Abstract Background Senecavirus A (SVA) is a pathogen that has recently caused porcine idiopathic vesicular disease (PIVD). The clinical signs are similar to those of foot-and-mouth disease, porcine vesicular disease, and vesicular stomatitis. Therefore, identification of SVA as a cause of PIVD is important to eliminate this emerging pathogen. Methods In this study, an indirect ELISA based on the VP2 epitope (VP2-epitp-ELISA) was developed to detect antibodies directed against SVA. Results A novel linear epitope (271GLRNRFTTGTDEEQ284) was first identified at the C-terminus of the VP2 protein by epitope mapping. The diagnostic performance of VP2-epitp-ELISA was estimated by testing a panel of known background sera from swine. Under the optimum test conditions, when the cutoff value was 37%, the diagnostic sensitivity (Dn) and diagnostic specificity (Dp) of the assay were 91.13% and 91.17%, respectively.
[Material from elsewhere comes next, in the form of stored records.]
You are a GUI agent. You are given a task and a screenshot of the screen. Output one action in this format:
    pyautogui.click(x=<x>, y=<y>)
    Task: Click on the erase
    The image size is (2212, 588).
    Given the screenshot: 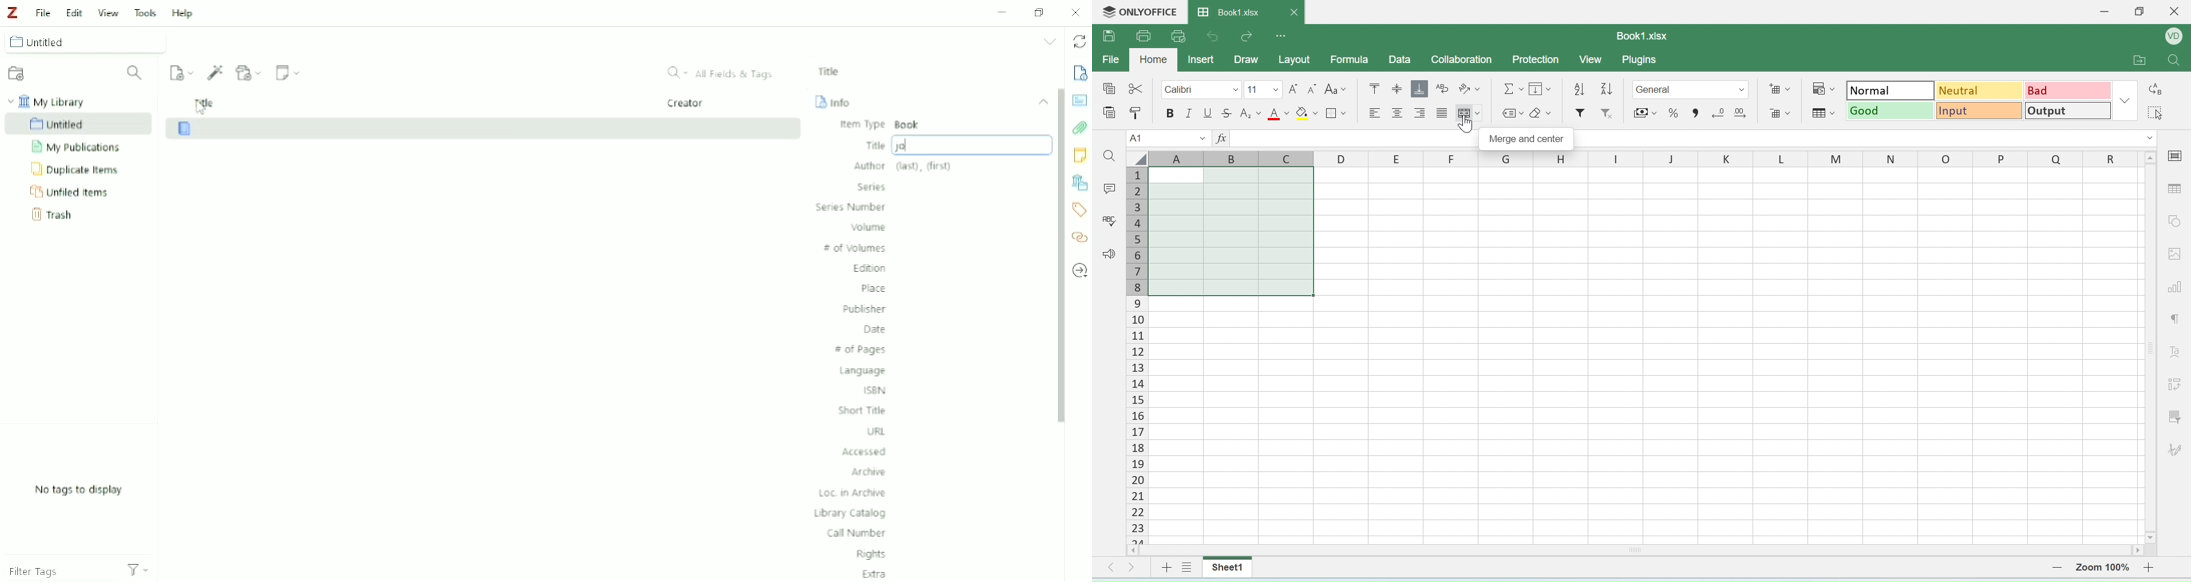 What is the action you would take?
    pyautogui.click(x=1541, y=115)
    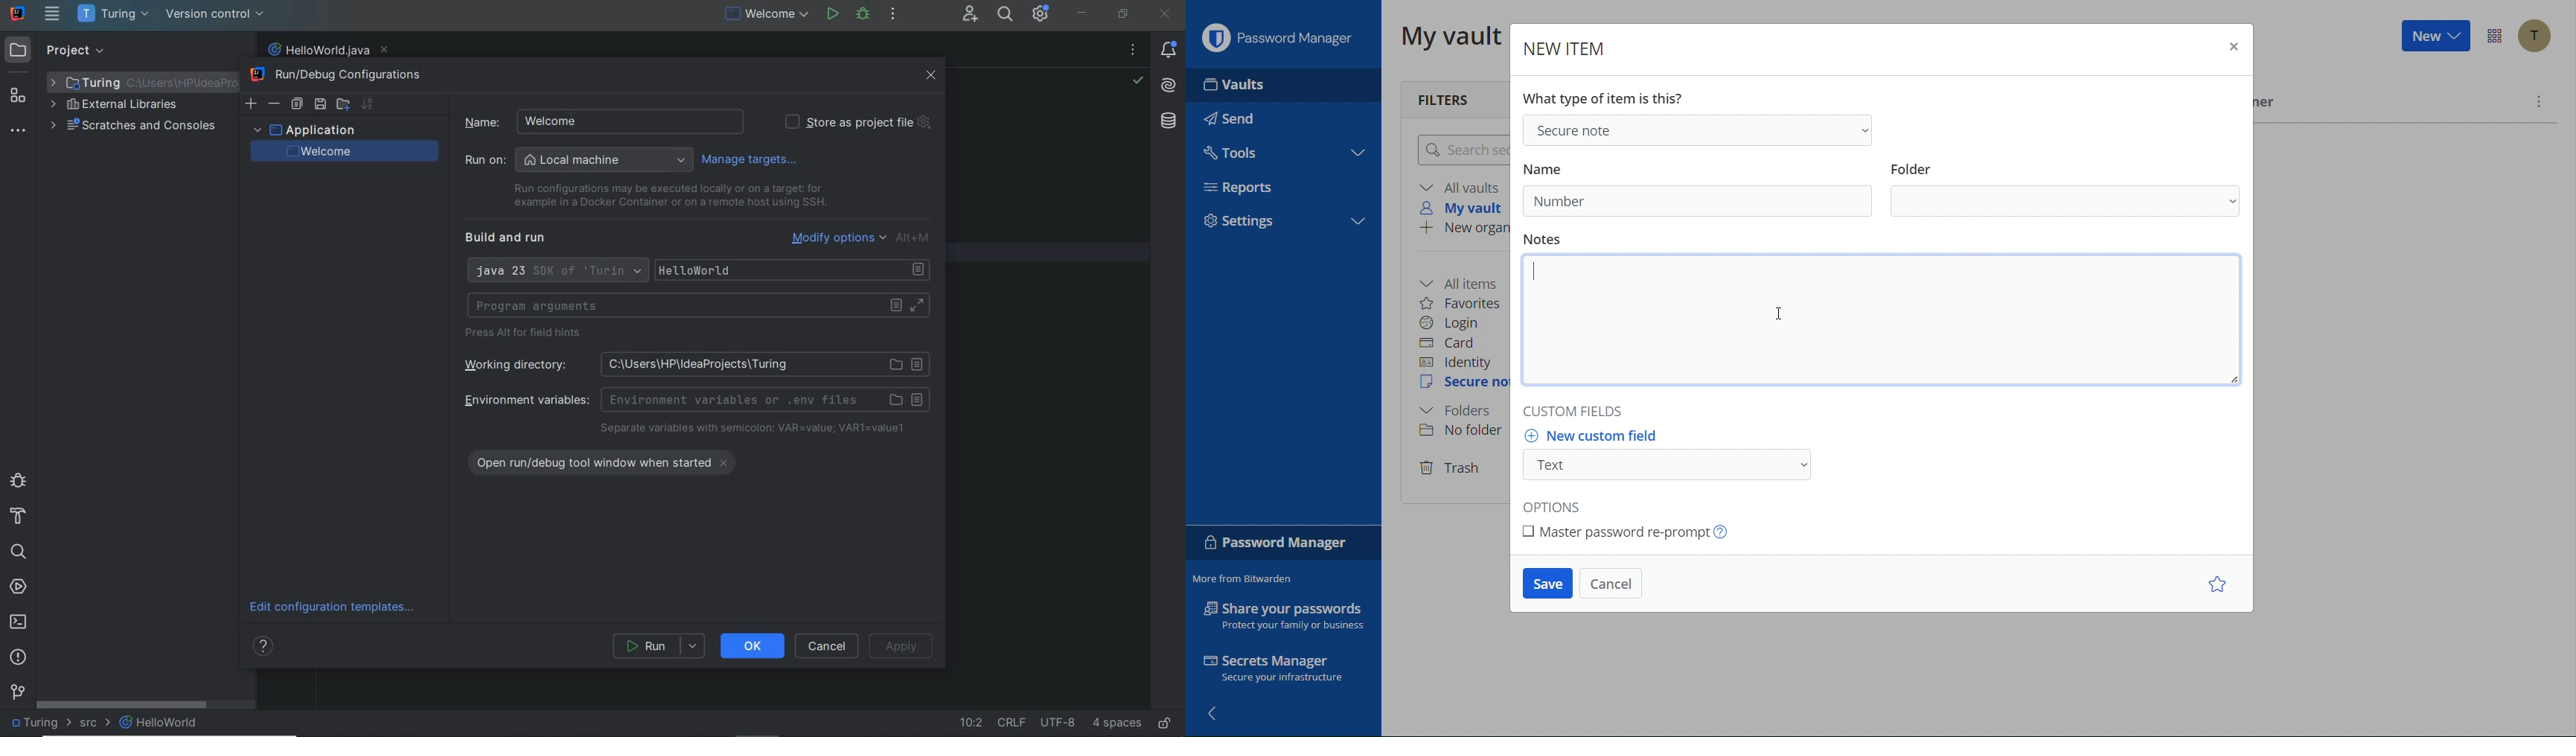 This screenshot has width=2576, height=756. I want to click on src, so click(95, 725).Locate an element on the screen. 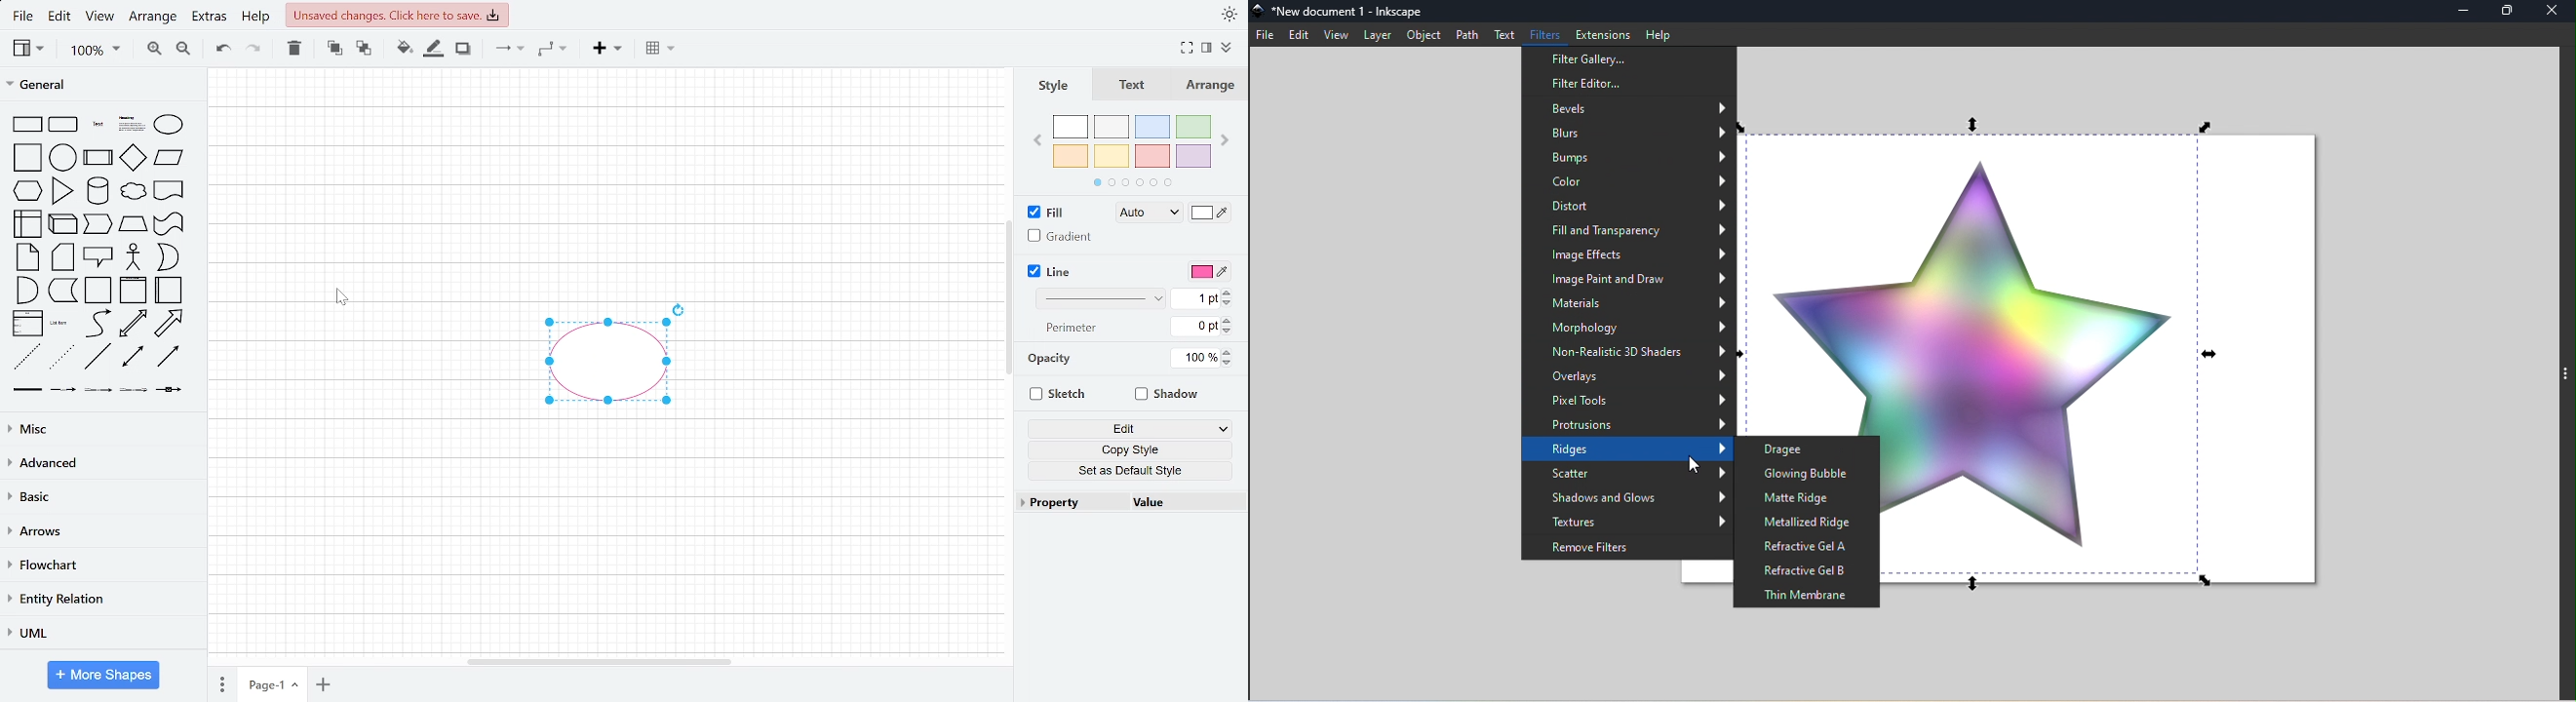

The accuracy of VP2-epitp-ELISA was validated and further compared with that of commercial diagnostic kits. The diagnostic results showed that VP2-epitp-ELISA did not cross-react with serum positive for other idiopathic vesicular diseases and had a concordance rate of 90.41% with the Swinecheck® SVA bELISA. Conclusions These results indicate that VP2-epitp-ELISA is suitable for specific detection of antibodies against SVA in swine.